The court said that the claimants could not clear the legal threshold for a derivative suit.

The court was not convinced that the relevant changes caused losses for the company or amounted to sex, age and race discrimination against some of the members in favour of other. The court left open the door to discrimination claims from individual members. Nothing the court held was determinative of direct claims by any individual members. The court did say that derivative claims from pension scheme members could normally proceed if there is evidence of alleged wrongdoing. But that while some of the pension fund members “may be well off” as a result of the changes it was hard to see that the fund itself lost out. The latter was a key test for any derivative claim.

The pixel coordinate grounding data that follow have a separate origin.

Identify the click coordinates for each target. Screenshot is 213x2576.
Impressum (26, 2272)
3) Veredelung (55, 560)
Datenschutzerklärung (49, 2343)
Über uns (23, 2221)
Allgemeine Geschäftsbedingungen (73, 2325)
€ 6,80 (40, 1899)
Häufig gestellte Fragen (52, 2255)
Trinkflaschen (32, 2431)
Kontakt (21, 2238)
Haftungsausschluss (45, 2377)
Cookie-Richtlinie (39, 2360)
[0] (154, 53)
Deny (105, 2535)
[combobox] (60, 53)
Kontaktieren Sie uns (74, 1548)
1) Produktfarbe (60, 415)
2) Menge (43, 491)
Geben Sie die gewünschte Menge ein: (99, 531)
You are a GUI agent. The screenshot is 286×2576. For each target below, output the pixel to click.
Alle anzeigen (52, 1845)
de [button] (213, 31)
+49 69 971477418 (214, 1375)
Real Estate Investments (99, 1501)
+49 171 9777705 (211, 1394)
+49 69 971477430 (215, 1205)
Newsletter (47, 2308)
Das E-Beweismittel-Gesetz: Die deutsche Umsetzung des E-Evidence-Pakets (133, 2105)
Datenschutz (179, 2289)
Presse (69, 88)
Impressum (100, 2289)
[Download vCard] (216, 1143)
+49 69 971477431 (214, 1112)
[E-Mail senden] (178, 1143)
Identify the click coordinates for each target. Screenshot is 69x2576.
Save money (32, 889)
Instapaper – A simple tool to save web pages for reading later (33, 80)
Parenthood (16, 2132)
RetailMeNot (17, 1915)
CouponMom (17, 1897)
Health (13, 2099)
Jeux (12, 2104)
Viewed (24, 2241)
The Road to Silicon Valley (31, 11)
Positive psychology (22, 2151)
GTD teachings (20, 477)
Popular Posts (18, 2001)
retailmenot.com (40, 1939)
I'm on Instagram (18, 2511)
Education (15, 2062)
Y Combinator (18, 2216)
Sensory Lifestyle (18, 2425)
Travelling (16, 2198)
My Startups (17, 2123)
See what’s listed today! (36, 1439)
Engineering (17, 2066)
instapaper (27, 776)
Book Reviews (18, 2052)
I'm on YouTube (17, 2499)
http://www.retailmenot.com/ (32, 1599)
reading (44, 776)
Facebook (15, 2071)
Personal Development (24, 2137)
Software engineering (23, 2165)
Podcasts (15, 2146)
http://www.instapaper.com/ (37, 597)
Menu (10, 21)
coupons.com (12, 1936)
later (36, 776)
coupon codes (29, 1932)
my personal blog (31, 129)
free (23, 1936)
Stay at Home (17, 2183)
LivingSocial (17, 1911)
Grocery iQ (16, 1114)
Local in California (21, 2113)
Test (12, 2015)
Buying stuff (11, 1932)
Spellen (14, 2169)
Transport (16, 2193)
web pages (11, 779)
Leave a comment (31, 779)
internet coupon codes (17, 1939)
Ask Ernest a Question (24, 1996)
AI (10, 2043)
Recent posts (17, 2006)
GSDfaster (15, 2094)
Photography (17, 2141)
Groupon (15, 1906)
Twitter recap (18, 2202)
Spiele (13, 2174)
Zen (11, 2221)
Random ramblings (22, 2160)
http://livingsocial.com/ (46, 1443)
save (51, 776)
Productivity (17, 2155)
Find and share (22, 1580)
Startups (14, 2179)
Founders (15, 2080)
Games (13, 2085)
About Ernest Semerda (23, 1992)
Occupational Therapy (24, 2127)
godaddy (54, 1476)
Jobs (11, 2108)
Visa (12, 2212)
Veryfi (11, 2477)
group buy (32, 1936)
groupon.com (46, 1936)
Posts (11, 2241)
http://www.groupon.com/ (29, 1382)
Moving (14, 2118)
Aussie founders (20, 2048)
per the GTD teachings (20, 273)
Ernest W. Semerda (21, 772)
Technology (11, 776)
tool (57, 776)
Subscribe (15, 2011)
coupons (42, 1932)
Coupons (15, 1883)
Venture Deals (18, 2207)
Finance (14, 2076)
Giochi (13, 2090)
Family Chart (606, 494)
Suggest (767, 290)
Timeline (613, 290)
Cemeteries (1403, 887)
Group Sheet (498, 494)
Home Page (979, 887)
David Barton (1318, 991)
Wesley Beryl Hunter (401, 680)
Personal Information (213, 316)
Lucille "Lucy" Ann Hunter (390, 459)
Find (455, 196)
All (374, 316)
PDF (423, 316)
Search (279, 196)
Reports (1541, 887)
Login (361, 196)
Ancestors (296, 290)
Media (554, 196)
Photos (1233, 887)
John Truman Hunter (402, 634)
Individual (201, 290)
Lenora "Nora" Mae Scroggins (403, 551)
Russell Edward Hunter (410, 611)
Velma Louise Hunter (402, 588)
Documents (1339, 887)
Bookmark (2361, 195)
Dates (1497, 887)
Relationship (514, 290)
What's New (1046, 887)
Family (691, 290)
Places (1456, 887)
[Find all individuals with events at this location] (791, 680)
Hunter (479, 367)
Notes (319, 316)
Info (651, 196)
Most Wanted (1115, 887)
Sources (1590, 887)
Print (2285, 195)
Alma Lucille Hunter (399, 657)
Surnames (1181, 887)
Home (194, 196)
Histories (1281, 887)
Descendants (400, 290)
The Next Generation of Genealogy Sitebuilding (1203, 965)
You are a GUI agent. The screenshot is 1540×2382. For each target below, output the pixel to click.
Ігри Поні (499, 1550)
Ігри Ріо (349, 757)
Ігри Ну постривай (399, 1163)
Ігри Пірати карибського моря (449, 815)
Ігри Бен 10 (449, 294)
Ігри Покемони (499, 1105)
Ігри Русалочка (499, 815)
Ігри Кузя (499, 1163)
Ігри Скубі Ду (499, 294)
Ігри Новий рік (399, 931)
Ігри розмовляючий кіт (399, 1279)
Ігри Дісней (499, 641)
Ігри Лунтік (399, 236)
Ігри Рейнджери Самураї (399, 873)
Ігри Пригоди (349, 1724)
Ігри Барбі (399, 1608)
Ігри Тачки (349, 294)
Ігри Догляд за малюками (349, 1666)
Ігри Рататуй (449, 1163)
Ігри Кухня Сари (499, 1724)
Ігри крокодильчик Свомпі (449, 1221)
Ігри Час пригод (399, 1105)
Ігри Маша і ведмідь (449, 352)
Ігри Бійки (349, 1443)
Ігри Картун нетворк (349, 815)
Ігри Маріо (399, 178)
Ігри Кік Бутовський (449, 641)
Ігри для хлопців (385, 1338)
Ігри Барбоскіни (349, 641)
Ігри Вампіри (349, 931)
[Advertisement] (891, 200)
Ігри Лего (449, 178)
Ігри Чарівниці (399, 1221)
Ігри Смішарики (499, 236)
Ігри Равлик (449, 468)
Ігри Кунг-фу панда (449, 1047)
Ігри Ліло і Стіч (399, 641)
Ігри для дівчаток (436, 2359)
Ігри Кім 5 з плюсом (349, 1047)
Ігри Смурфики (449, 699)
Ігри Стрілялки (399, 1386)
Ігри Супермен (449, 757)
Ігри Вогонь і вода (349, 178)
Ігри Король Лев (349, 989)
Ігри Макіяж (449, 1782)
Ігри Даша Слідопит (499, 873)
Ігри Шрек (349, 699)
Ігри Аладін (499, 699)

On the exercise of investment discretion, the court made pertinent observations in the ESG context. The scheme rules imposed a duty upon the Company to exercise their powers of investment in a manner calculated to ensure the security, quality, liquidity and profitability of the portfolio as a whole. The rules also provides that the assets must be properly diversified in such a way as to avoid excessive reliance on any particular asset, issuer or group of undertakings and so as to avoid accumulations of risk in the portfolio as a whole.

The evidence was that the company had taken legal advice, conducted a survey of members, adopted an ambition of Net Zero by 2050, and policies for working with the companies in which it invested in the meantime. In the court’s opinion, these policies were well within the discretion of the company in exercising its powers of Investment.

The judgment contains a thorough assessment of the UK derivative claims mechanism.